Abstract. In recent years, three-dimensional (3D) sensing has gained a great interest in plant phenotyping because it can represent the 3D nature of plant architecture. Among all available 3D imaging technologies, stereo vision offers a viable solution due to its high spatial resolution and wide selection of camera modules. However, the performance of in-field stereo imaging for plant phenotyping has been adversely affected by textureless regions and occlusions of plants, and variable outdoor lighting and wind conditions. In this research, a portable stereo imaging module namely PhenoStereo was developed for high-throughput field-based plant phenotyping. PhenoStereo featured a self-contained embedded design, which made it capable of capturing images at 14 stereoscopic frames per second. In addition, a set of customized strobe lights was integrated to overcome lighting variations and enable the use of high shutter speed to overcome motion blurs. The stem diameter of sorghum plants is an important trait for stalk strength and biomass potential evaluation but has been identified as a challenging sensing task to automated in the field due to the complexity of the imaging object and the environment.

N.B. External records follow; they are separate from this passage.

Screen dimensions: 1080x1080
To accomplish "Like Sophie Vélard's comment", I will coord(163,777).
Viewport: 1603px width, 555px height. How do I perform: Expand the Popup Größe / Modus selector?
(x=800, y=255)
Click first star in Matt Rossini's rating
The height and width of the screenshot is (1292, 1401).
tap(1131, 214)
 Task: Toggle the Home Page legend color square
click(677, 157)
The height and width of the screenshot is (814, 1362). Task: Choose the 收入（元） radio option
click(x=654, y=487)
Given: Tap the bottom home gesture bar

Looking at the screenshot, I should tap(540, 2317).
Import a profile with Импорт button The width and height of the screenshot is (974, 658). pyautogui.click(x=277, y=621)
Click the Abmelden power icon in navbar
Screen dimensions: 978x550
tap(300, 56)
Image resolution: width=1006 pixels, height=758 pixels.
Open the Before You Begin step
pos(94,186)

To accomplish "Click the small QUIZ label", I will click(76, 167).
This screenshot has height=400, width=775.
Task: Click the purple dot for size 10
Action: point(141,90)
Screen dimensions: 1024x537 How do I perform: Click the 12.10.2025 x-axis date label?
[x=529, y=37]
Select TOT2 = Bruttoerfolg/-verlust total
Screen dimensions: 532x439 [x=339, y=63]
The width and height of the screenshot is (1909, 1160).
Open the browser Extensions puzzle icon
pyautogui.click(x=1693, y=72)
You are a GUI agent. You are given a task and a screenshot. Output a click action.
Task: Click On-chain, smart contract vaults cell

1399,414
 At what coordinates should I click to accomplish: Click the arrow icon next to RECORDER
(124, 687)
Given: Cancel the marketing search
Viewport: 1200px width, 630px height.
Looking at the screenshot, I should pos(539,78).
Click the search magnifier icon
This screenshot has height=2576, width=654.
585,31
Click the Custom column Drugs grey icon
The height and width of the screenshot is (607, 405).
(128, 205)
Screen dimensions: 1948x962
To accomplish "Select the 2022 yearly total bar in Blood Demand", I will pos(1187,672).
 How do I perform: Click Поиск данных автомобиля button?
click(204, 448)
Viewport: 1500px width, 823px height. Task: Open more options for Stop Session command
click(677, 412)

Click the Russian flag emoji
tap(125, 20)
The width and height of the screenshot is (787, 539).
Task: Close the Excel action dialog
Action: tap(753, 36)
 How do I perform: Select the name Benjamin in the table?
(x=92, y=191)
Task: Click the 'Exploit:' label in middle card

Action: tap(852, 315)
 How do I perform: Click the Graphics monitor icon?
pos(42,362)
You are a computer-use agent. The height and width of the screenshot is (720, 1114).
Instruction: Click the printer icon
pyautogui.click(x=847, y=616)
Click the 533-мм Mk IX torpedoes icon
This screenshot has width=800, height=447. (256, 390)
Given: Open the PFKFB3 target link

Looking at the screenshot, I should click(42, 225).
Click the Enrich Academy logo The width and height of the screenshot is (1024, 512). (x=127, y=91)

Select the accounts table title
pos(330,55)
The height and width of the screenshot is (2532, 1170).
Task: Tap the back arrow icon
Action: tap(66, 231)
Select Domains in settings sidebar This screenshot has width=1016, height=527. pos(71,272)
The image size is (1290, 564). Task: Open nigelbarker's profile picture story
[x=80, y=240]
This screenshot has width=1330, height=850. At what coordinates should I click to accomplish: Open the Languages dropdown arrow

To that connection, PhenoStereo was used to acquire a set of sorghum plant images and an automated point cloud data processing pipeline was also developed to automatically extract the stems and then quantify their diameters via an optimized 3D modeling process. The pipeline employed a Mask R-CNN deep learning network for detecting stalk contours and a Semi-Global Block Matching stereo matching algorithm for generating disparity maps. The correlation coefficient (r) between the image-derived stem diameters and the ground truth was 0.97 with a mean absolute error (MAE) of 1.44 mm, which outperformed any previously reported sensing approaches. These results demonstrated that with proper customization stereo vision can be a highly desirable sensing method for field-based plant phenotyping using high-fidelity 3D models reconstructed from stereoscopic images. With the proving results from sorghum plant stem diameter sensing, this proposed stereo sensing approach can likely be extended to characterize a broad spectrum of plant phenotypes such as leaf angle and tassel shape of maize plants and seed pods and stem nodes of soybean plants.